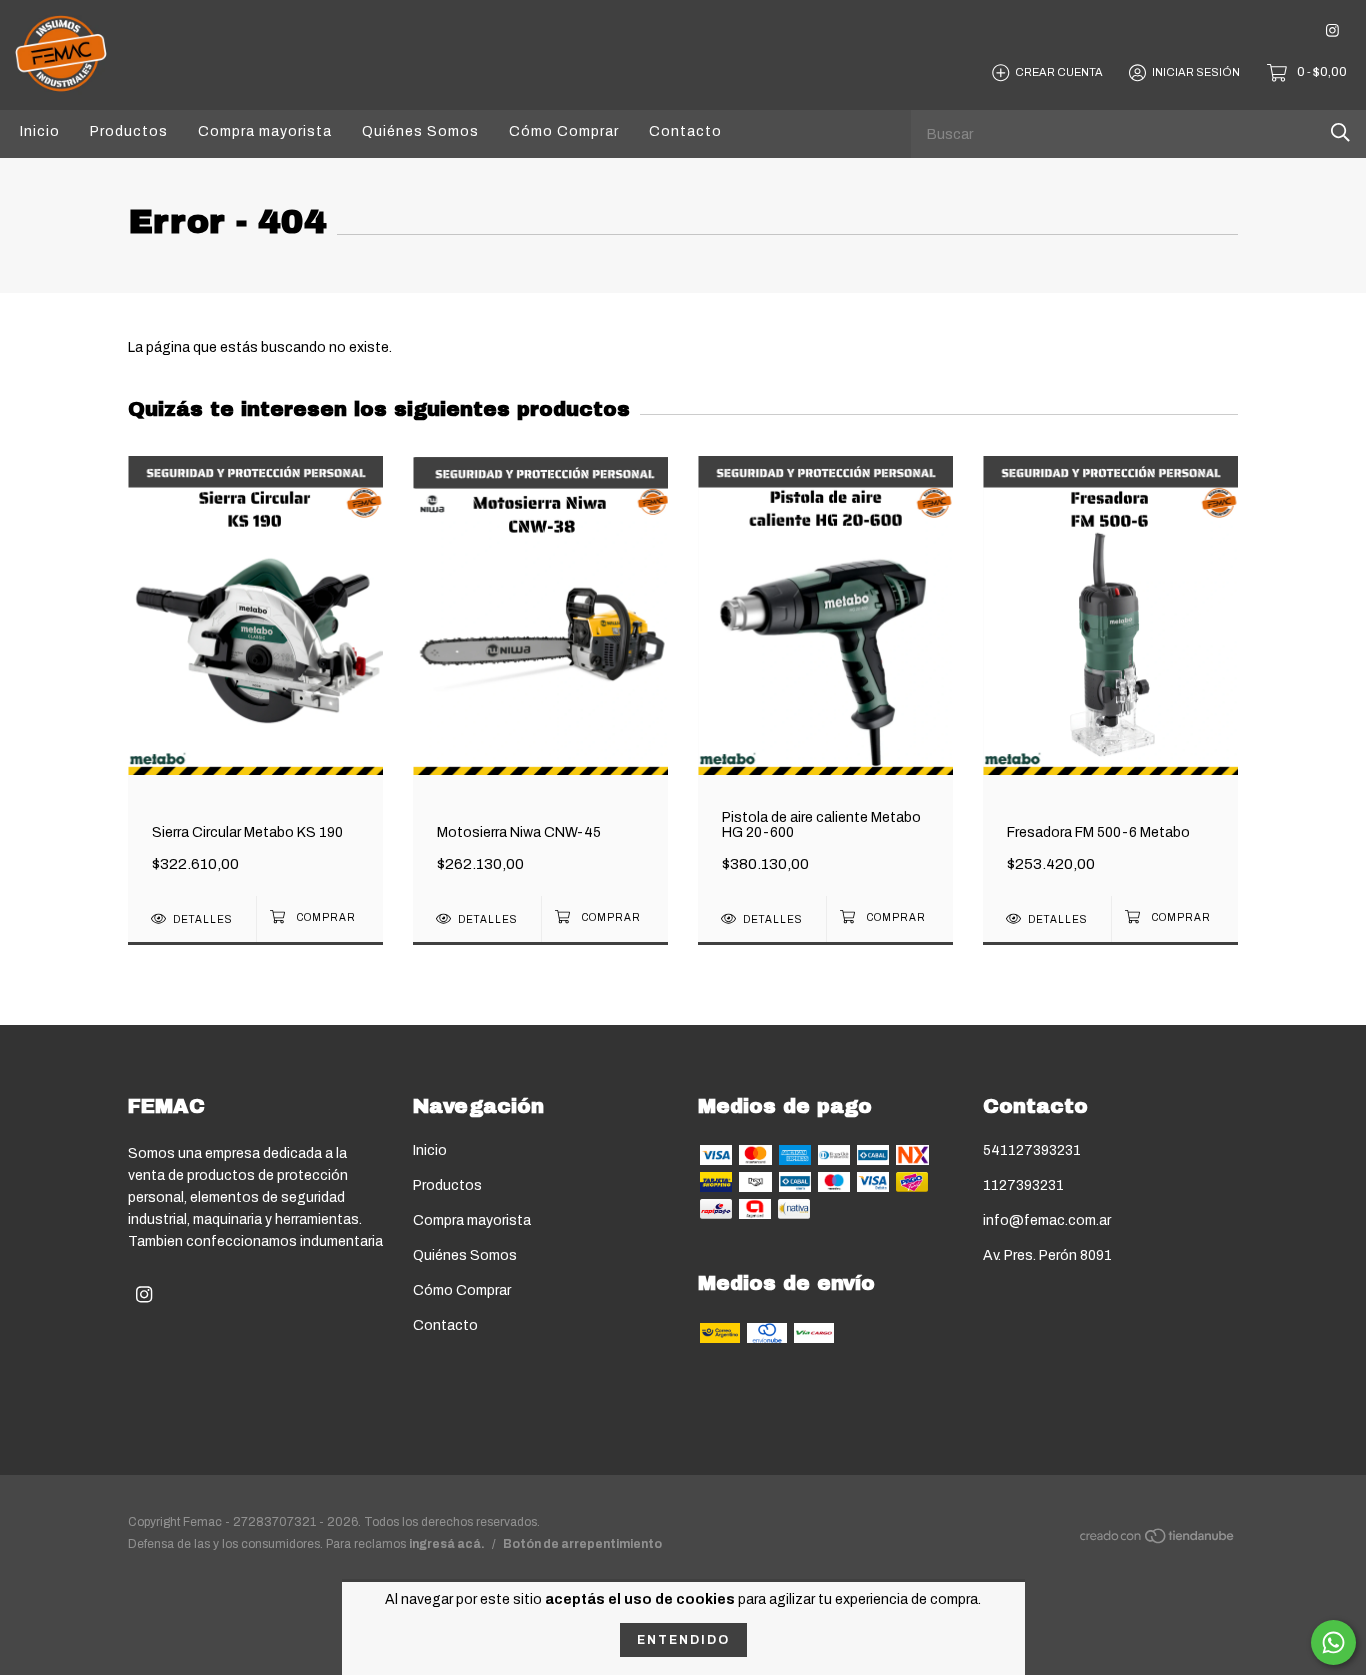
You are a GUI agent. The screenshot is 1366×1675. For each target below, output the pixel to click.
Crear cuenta (1059, 72)
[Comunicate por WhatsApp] (1333, 1642)
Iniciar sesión (1196, 72)
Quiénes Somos (420, 131)
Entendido (683, 1640)
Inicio (40, 131)
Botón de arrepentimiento (582, 1544)
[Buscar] (1340, 132)
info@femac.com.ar (1047, 1220)
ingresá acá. (447, 1544)
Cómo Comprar (564, 131)
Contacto (685, 131)
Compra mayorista (265, 131)
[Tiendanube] (1158, 1540)
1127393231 (1023, 1185)
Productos (129, 131)
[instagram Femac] (1332, 30)
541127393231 (1032, 1150)
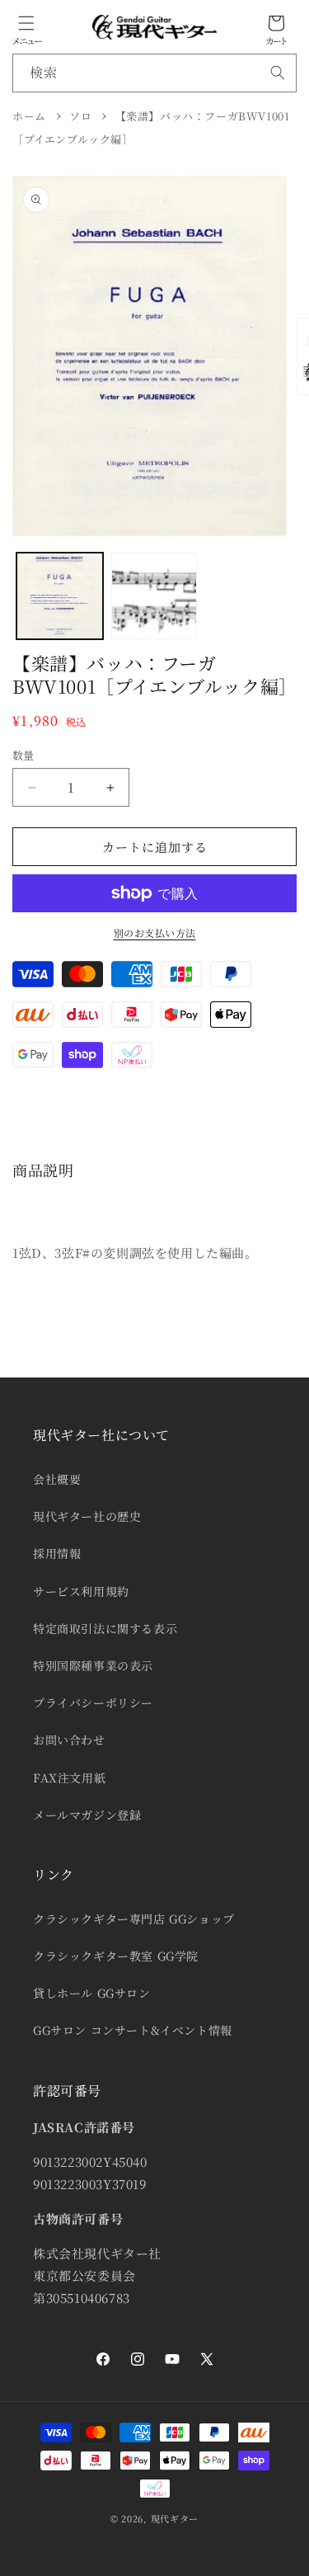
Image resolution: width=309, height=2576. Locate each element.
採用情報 (57, 1553)
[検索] (278, 72)
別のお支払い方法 (155, 932)
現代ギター (175, 2518)
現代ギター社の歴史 (87, 1516)
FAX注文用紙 (69, 1777)
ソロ (80, 116)
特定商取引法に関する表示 (105, 1628)
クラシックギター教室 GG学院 (116, 1955)
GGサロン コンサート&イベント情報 (132, 2030)
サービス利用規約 (81, 1591)
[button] (26, 23)
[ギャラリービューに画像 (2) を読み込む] (154, 596)
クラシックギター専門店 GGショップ (134, 1918)
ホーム (29, 116)
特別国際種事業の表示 (93, 1665)
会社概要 (57, 1479)
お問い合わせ (69, 1739)
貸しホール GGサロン (92, 1993)
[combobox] (154, 73)
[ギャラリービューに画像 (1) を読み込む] (59, 596)
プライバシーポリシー (93, 1702)
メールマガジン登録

_Task item_.
Look through the data above for the word "ギャラリービューに画像". Report each line where it occurs.

_Response area_.
[ギャラリービューに画像 (2) を読み込む] (154, 596)
[ギャラリービューに画像 (1) を読み込む] (59, 596)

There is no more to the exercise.